I built a multinomial regression with scikit_learn
, it worked fine.
I then tried to use the same data with statsmodel
as it provides more insight, and it seems to skip the first y value. Any ideas on what I may have done wrong ?
I have 6 variables in_X
and 7 possible outcome in_y
(from y=1 to y=7), but statsmodel
returns only 6 coefficients.
When I print print(result.summary())
the log starts at y=2
Here's the data shape:
in_y.value_counts()
>>>
3 295
4 154
5 125
2 86
6 28
1 5
7 3
Name: y, dtype: int64
in_X.head()
>>>
ENTERPRISE_VALUE_ SALES_GROWTH_ EBIT_TO_INT_EXP_ NET_DEBT_TO_EBITDA_ RETURN_COM_EQY_ CASH_RATIO_
918 4.0 4.0 4.0 4.0 5.0 4.0
344 6.0 3.0 4.0 4.0 4.0 6.0
348 5.0 3.0 3.0 5.0 3.0 6.0
906 4.0 5.0 4.0 4.0 4.0 4.0
80 3.0 4.0 4.0 4.0 4.0 4.0
(696, 6)
The code:
import pandas as pd
import statsmodels.discrete.discrete_model as sm
logit_model = sm.MNLogit(in_y, in_X)
result = logit_model.fit()
# Results analysis
print(result.summary())
out1 = result.params
out1
0 1 2 3 4 5
ENTERPRISE_VALUE_ -0.228684 -1.274831 -2.546053 -3.440249 -3.602911 -3.822631
SALES_GROWTH_ 0.553498 0.706551 1.399920 1.675287 1.646694 1.152329
EBIT_TO_INT_EXP_ -0.036777 -0.304586 -0.895444 -1.351096 -1.614823 -0.593286
NET_DEBT_TO_EBITDA_ 0.772482 1.690700 2.106280 2.881484 3.524116 4.281756
RETURN_COM_EQY_ -0.053659 0.269994 0.487565 0.653377 0.228949 -1.413008
CASH_RATIO_ -0.035479 0.399930 0.808460 0.722607 0.263178 -0.502091
Result summary:
Logit Regression Results
==============================================================================
Dep. Variable: y No. Observations: 696
Model: MNLogit Df Residuals: 660
Method: MLE Df Model: 30
Date: Mon, 01 Oct 2018 Pseudo R-squ.: 0.2390
Time: 12:09:15 Log-Likelihood: -769.38
converged: True LL-Null: -1011.0
LLR p-value: 3.400e-83
=======================================================================================
y=2 coef std err z P>|z| [0.025 0.975]
---------------------------------------------------------------------------------------
[...]
We need to drop one of the categories as reference category because of the restriction that probabilities have to add to 1. So given the other parameters the probability for the reference category is just the one minus the some of the non-reference probabilities.
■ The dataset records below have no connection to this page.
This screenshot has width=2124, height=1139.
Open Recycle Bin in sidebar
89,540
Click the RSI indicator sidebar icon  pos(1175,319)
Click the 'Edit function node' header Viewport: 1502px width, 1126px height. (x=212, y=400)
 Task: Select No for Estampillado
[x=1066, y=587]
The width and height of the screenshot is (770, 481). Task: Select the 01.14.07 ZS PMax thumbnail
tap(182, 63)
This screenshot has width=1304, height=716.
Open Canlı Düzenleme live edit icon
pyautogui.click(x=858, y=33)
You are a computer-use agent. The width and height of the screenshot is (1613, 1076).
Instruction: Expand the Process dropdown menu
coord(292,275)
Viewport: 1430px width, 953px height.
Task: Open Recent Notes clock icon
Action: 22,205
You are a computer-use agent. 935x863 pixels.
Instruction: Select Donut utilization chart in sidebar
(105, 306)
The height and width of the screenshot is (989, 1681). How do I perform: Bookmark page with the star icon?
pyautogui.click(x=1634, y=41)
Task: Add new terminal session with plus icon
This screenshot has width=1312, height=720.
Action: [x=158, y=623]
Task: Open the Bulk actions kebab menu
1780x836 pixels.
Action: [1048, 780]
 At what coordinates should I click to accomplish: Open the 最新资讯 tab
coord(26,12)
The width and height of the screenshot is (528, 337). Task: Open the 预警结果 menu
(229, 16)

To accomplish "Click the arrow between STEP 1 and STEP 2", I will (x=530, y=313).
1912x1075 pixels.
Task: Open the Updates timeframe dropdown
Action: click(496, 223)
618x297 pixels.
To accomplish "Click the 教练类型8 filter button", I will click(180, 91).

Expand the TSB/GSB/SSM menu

This is the same as for the Logit model where we can estimate only one set of parameters, e.g. for the probability of success, the probability of the second binary choice, e.g. the probability to fail is just one minus the probability of success.
In both cases the prediction of the response variable will be a binary or multinomial probability that needs to satisfy restrictions for probabilities, i.e values between zero and one and adding to one.